I want to determine the density operator $\rho$ by the principle of maximum entropy, without the need to introduce a large number imaginary copies (ensemble) of the system (this is the route followed by Pathria and Beale). Here the entropy should be the von Neumann entropy of the density operator

$$
S(\rho) = tr(-\rho \ln \rho)
$$

Then I need to minimize $-S(\rho) = \rho \ln \rho$ under the following constraints:

  • $E = tr(\rho H)$
  • $\rho$ is a density operator, i.e. it is positive definite and $tr(\rho) = 1$.

Is it possible to follow this logic and finally arrive at

$$
\rho = \frac{1}{Z} e^{-\beta H} \quad ?
$$

Here $\beta = 1/T$ is the temperature and $Z = tr(e^{-\beta H})$ is the partition function.

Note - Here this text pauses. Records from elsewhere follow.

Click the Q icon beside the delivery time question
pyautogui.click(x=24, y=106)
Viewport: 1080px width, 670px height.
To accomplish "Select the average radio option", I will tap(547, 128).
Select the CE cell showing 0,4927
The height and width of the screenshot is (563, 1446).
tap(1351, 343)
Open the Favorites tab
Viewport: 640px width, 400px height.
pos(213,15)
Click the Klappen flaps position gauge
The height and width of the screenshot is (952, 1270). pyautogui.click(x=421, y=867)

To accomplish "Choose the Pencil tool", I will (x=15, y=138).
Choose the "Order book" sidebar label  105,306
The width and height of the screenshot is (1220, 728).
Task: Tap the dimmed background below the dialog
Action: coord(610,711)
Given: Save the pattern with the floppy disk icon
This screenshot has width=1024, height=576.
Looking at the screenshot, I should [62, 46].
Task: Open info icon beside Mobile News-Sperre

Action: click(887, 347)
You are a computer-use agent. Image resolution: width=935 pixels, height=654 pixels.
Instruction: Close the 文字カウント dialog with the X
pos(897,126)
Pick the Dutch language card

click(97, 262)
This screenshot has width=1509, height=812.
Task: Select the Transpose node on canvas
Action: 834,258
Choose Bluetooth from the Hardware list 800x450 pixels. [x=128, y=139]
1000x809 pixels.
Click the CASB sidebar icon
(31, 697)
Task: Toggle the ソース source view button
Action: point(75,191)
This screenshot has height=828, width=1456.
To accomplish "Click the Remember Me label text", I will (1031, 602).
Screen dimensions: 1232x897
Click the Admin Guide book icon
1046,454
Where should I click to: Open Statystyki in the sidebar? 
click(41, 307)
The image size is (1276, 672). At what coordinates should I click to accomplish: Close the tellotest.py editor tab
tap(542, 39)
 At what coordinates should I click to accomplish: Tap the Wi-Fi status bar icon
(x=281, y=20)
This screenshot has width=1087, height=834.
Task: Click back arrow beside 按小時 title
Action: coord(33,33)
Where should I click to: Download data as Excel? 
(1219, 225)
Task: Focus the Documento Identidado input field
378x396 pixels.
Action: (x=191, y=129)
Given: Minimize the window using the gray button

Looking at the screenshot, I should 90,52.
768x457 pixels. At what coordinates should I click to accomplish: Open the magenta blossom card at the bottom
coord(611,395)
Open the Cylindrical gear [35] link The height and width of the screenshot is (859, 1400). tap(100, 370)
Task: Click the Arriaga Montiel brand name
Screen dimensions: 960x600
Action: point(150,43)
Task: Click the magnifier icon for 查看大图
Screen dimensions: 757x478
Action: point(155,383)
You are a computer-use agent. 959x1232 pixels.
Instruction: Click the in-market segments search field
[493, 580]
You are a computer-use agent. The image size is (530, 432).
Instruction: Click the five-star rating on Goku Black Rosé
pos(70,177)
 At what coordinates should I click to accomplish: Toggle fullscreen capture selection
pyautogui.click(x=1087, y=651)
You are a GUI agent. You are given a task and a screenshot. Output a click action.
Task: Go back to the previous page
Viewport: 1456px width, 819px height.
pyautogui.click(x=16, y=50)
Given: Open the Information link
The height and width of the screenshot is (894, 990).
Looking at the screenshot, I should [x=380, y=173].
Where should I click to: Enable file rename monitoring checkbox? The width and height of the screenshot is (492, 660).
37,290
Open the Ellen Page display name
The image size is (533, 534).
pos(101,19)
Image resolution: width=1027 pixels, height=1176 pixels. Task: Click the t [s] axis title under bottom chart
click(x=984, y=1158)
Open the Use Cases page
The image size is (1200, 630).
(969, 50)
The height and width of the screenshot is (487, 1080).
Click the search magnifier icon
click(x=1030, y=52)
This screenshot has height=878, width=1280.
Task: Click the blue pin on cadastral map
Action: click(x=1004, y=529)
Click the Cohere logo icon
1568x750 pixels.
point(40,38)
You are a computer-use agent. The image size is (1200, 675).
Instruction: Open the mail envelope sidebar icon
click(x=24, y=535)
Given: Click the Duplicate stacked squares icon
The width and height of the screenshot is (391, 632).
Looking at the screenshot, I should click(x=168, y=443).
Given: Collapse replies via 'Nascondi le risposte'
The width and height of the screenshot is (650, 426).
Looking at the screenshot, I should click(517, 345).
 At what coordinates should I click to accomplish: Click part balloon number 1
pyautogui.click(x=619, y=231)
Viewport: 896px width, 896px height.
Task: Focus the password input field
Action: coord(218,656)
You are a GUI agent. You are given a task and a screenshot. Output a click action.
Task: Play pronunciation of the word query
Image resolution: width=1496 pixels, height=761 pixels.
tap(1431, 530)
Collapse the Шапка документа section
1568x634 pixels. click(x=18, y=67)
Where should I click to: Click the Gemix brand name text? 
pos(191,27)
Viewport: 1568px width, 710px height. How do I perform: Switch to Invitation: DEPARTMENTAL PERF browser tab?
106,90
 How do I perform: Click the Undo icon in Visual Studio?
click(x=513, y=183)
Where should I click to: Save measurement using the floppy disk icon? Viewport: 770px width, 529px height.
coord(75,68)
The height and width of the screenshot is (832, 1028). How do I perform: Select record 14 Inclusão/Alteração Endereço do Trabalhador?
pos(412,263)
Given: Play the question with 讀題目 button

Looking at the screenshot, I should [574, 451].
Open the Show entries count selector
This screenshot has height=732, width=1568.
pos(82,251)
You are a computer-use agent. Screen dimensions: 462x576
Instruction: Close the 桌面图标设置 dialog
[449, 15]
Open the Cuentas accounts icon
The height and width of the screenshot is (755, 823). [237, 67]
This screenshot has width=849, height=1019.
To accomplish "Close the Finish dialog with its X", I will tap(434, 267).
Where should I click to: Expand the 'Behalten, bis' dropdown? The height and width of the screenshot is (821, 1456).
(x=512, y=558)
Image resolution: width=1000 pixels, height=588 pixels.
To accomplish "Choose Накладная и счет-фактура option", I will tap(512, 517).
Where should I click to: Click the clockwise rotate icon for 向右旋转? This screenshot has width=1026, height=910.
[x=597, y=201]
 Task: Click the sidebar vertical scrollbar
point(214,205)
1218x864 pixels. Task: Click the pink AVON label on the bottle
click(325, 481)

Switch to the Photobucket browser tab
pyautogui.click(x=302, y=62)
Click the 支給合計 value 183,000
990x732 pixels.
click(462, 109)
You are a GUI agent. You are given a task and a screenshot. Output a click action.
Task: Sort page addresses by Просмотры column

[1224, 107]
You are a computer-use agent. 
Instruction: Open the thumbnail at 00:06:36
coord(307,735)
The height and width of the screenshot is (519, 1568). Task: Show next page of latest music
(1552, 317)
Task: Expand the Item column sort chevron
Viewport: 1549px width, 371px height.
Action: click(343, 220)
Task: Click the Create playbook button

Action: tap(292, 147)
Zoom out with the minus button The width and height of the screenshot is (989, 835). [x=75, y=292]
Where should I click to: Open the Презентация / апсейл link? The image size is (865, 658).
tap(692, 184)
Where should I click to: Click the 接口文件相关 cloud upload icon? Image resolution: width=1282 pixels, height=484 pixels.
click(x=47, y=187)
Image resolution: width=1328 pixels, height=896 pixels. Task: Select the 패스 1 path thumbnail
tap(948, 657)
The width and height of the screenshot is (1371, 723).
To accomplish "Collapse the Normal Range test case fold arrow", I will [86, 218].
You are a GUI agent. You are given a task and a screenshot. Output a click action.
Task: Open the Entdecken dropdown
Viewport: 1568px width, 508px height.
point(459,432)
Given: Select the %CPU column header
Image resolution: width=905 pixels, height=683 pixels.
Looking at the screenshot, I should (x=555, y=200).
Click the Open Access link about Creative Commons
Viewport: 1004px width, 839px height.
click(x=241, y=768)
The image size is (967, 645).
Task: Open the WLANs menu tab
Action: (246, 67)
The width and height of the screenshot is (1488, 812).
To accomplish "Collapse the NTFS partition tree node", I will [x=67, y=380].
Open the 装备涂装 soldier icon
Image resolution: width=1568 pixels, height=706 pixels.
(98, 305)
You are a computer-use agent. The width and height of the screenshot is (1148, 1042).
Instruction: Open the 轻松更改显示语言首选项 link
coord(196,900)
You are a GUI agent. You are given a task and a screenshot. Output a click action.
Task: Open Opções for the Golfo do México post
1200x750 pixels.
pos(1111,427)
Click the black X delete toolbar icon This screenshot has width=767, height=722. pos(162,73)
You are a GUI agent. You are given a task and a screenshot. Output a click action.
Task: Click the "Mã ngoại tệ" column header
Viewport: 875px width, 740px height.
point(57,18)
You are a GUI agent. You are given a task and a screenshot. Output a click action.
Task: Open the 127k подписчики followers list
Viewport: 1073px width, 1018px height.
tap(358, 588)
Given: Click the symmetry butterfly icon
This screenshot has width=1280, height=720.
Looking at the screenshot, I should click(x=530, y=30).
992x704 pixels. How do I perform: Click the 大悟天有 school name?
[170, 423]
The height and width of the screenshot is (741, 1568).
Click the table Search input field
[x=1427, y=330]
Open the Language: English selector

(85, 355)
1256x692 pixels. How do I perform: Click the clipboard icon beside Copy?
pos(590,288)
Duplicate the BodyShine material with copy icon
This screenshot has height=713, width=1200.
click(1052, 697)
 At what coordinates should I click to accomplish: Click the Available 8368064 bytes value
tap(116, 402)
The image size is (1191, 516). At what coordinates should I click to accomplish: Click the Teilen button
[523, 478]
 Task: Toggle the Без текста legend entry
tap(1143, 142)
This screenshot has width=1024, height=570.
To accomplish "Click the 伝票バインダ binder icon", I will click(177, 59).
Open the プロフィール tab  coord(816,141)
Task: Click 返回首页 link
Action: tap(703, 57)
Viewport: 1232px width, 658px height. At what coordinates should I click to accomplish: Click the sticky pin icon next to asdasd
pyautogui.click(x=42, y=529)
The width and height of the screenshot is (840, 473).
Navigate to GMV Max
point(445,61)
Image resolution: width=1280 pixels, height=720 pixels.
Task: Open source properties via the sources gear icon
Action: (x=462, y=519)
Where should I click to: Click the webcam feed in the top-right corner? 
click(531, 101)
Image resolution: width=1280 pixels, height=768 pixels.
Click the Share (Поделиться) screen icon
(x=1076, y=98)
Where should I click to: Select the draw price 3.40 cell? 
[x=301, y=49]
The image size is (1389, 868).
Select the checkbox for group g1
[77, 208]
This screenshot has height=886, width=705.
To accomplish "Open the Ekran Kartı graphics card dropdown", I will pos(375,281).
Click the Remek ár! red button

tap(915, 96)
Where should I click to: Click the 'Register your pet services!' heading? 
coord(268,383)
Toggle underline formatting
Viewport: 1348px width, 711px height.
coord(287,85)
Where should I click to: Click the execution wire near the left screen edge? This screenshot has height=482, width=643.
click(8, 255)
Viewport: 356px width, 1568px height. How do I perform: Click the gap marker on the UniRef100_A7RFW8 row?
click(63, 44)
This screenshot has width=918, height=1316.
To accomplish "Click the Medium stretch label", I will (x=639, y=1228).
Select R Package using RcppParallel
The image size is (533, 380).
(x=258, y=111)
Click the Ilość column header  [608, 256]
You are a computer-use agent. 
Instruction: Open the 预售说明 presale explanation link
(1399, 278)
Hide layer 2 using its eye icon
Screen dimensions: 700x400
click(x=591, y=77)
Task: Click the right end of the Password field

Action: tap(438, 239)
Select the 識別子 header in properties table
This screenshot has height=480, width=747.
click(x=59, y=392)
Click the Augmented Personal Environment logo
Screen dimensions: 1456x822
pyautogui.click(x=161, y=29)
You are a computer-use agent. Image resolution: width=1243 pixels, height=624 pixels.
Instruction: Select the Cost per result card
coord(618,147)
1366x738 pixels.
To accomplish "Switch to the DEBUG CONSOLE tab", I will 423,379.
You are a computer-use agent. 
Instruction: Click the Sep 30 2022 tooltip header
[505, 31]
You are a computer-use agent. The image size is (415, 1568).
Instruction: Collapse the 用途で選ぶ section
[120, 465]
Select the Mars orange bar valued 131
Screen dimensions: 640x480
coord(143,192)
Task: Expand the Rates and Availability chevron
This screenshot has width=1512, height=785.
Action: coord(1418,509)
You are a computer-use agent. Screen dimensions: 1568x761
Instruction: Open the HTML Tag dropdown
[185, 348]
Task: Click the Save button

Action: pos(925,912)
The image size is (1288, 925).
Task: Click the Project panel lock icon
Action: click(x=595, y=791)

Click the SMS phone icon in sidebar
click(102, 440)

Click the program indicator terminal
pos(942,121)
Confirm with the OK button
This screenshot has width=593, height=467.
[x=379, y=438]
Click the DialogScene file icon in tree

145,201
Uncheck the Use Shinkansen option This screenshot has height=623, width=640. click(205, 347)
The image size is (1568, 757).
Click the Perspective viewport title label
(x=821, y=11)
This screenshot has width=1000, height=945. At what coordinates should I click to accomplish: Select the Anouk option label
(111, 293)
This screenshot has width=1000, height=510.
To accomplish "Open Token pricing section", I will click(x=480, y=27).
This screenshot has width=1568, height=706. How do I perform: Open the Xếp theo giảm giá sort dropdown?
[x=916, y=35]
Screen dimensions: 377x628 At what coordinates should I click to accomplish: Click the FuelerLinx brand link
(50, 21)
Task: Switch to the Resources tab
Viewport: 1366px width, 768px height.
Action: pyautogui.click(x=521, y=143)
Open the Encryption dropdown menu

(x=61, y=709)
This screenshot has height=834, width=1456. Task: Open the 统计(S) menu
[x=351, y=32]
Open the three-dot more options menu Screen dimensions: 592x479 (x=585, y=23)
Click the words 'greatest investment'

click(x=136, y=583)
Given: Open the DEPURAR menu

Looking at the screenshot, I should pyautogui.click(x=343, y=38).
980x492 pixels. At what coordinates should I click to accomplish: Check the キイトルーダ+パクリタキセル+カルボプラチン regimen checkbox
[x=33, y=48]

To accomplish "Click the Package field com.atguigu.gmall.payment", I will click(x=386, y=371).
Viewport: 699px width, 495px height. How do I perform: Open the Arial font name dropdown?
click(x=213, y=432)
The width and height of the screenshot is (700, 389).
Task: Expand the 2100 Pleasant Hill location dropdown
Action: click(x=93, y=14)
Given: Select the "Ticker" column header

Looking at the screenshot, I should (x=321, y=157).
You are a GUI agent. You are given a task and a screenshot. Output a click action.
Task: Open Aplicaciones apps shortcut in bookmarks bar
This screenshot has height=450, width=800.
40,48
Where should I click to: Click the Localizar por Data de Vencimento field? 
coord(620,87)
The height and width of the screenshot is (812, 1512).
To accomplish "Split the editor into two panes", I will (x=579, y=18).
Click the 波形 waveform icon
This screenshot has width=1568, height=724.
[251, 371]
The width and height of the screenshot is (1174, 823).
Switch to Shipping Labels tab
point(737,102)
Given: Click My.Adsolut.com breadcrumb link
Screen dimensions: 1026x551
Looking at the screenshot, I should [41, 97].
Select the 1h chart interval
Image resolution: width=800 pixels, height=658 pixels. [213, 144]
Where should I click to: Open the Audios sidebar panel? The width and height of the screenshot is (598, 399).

Up to now I tried the following: construct the Lagrange function

$$
\Lambda(\rho, \lambda)
\equiv -S(\rho)
+ \lambda_1 (tr \rho – 1)
+ \lambda_2 (tr \rho H – E)
$$

where $\lambda_i$'s are Lagrange multipliers. The minimization condition is

$$
\begin{align*}
\frac{\delta \Lambda}{\delta \rho}
&= tr \frac{\delta}{\delta \rho} (
\rho \ln \rho + \lambda_1 \rho
+ \lambda_2 \rho H
)
\\
&= tr(1 + \ln \rho + \lambda_1 + \lambda_2 H)
\overset{!}{=} 0
\end{align*}
$$

Thus

$$
\rho = \exp(-1 – \lambda_1 – \lambda_2 H)
$$

But then

  • The variation $\delta(\rho \ln \rho)/\delta \rho$ may not be a simple generalization of $d(x \ln x)/dx = 1 + \ln x$, since $\rho$ is now a linear operator (can be imagined as a matrix, and I am now varying the matrix elements).
  • I was sloppy to say that $tr(1 + \ln \rho + \lambda_1 + \lambda_2 H) = 0$ implies $1 + \ln \rho + \lambda_1 + \lambda_2 H = 0$.
  • How to incorporate the constraint that $\rho$ is positive definite?
  • How to related the Lagrange multipliers $\lambda_1, \lambda_2$ to the temperature $T = 1/\beta$? (I hope that this can be done without too much classical thermodynamics.)

Best Answer

A good way to start the proof is to first select some basis such that the density matrix $$\rho=\sum_{j}{p_j|\psi_j\rangle \langle\psi_j|}$$ where $p_j>0$ and $\{|\psi_j\rangle\}$ is orthonormal. This form can always be derived for any density matrix $\rho$ since we already assume $\rho$ to be positive-definite, which implies that it is Hermitian and diagonalizable. Also, by $\text{tr}(\rho)=1$, $\sum_{j}{p_j}=1$ as expected.

Now look back to the minimization condition you derive, $${\delta \Lambda \over \delta \rho}=\sum_{j}{\partial p_{j}(1+\log{p_j}+\lambda_1+\lambda_2 \langle\psi_j| H |\psi_j\rangle)}=0$$ Therefore, given $Z=\sum_{j}{e^{-\lambda_2 \langle\psi_j| H |\psi_j\rangle}}$, $$p_j={1 \over Z}{e^{-\lambda_2 \langle\psi_j| H |\psi_j\rangle}}$$ But let us inspect what our minimization condition means now: We set $\{|\psi_j\rangle\}$ to be some fixed basis, and by varying $p_j$ under constraints of $\sum_{j}{p_j}=1$ and energy conservation, we minimize the negative value of entropy $-S$. Therefore, there are choices of basis which can further vary $S$, so which basis can maximize $S$?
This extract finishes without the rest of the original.